IMHO it's best to show the judges your strongest stuff, and let them take away what they will from it, rather than trying to screw around in a totally alien style. And what is the BS about not being prepared? If you want to be a professional dancer, you should have some audition stuff in your pocket ready to pull out at a moment's notice. Even if you haven't had time to freshen it up before that particular audition, your dance teacher should be able to help you prepare something.


----------



## Kamakzie (Jan 8, 2004)

These cute blond girls kind of look a like sometimes.. did the one whose Mother kicked her out make it to Vegas?


----------



## bareyb (Dec 1, 2000)

murgatroyd said:


> I haven't watched the kind of performance that the hoop guy did very much, but since I've seen other stuff with apparatus, IMHO I think I could have given much better notes than any of the judges there.
> 
> I would have prefaced it by saying, "I've never seen what you do before, so take this as a reaction from a green member of the audience rather than as notes from a judge, but this is what I saw in your performance." The control of the hoop, the light and shade in the performance, the musicality -- pretty damned impressive.
> 
> ...


I saw that Hoop routine at the first showing of Cirque du Soleil we ever saw. It was back in the days when there was only _one_ touring Troupe and they were the best of the best. Not diluted down like it is today. It literally brought tears to my eyes it was so beautiful.


----------



## Regina (Mar 30, 2003)

Kamakzie said:


> These cute blond girls kind of look a like sometimes.. did the one whose Mother kicked her out make it to Vegas?

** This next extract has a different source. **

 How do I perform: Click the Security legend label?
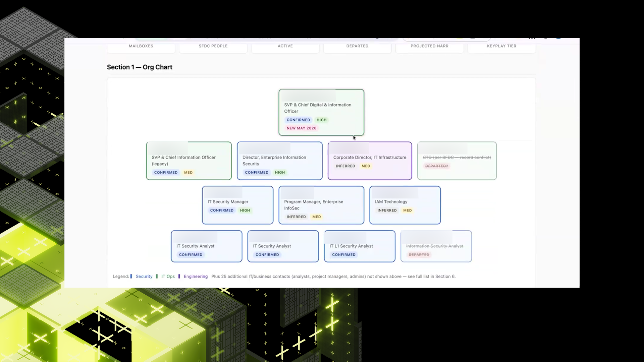144,277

IIRC, yes, she did...they made a point to say something about how her family didn't support her dancing... I am so happy for her..and I agree, sometimes the blond girls do all look alike..


----------



## tiams (Apr 19, 2004)

Regina said:


> IIRC, yes, she did...they made a point to say something about how her family didn't support her dancing... I am so happy for her..and I agree, sometimes the blond girls do all look alike..


I would like to hear the mother's side of that story. I was shocked at first because I thought she was about 15 or 16, but then they said she was 18.


----------



## classicX (May 10, 2006)

tiams said:


> I would like to hear the mother's side of that story. I was shocked at first because I thought she was about 15 or 16, but then they said she was 18.

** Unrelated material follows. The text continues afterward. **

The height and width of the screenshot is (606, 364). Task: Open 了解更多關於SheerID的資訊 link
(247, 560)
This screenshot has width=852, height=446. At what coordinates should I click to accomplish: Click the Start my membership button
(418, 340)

There are two sides to every story. My wife and I came to the conclusion that it is likely a disagreement in lifestyle, which would explain her reticence when discussing it.

The ninja twins not wanting to explain why he got fired . . . makes me not want to go to that restaurant.


----------



## verdugan (Sep 9, 2003)

Kamakzie said:


> These cute blond girls kind of look a like sometimes.. did the one whose Mother kicked her out make it to Vegas?

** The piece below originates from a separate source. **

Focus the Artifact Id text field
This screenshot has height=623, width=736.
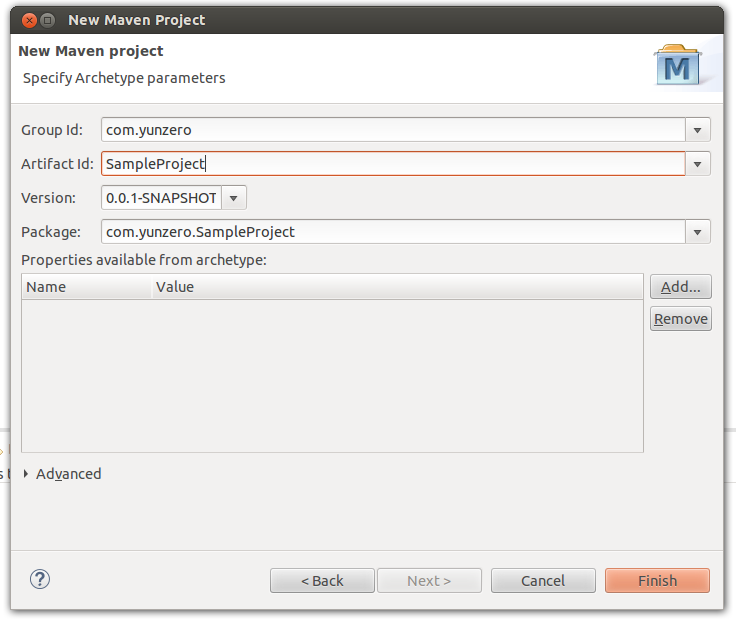pos(392,164)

No. She didn't make it past choreography. They told her she wasn't strong enough, but maybe next year.


----------



## Kamakzie (Jan 8, 2004)

verdugan said:


> No. She didn't make it past choreography. They told her she wasn't strong enough, but maybe next year.


Thanks, I wasn't sure because one blonde girl got in and one didn't. They looked somewhat similar.


----------



## GoHalos (Aug 30, 2006)

tiams said:


> I would like to hear the mother's side of that story. I was shocked at first because I thought she was about 15 or 16, but then they said she was 18.


On this show, all of the dancers are 18 or older (age minimum).

I agree with bareyb in that I immediately thought the ballet guy's first audition was a setup (I even mentioned it to my wife). If it wasn't.... wow, he's pretty far out there.


----------



## Jayjoans (Jan 23, 2003)

It had to be a setup.

"do you have another song you can dance to?"

Cue music....


----------



## Cainebj (Nov 11, 2006)

TonyD79 said:


> She had thyroid cancer in 2011.


I am kind of surprised that this is the first I am hearing of it - is that the reason she was mostly absent for one season? [i can't remember if it was last one or not].


----------



## bareyb (Dec 1, 2000)

classicX said:


> There are two sides to every story. My wife and I came to the conclusion that it is likely a disagreement in lifestyle, which would explain her reticence when discussing it.


I wonder how long it will be before her Mom gets her side of the story out? There's definitely more to that story... I just don't like how this girl is playing victim. She sure makes it sound like abuse and that lady taking care of her isn't helping... Could be as simple as Mom and Teenager daughter simply don't get along... or Teenage daughter is out of control. Happens all the time. Being a parent I can't imagine being that non supportive unless there are addictions involved and if there were, I'm sure the girl would have said... I'd sure like to hear the other side of this.


----------



## tiams (Apr 19, 2004)

bareyb said:


> I wonder how long it will be before her Mom gets her side of the story out? There's definitely more to that story... I just don't like how this girl is playing victim. She sure makes it sound like abuse and that lady taking care of her isn't helping... Could be as simple as Mom and Teenager daughter simply don't get along... or Teenage daughter is out of control. Happens all the time. Being a parent I can't imagine being that non supportive unless there are addictions involved and if there were, I'm sure the girl would have said... I'd sure like to hear the other side of this.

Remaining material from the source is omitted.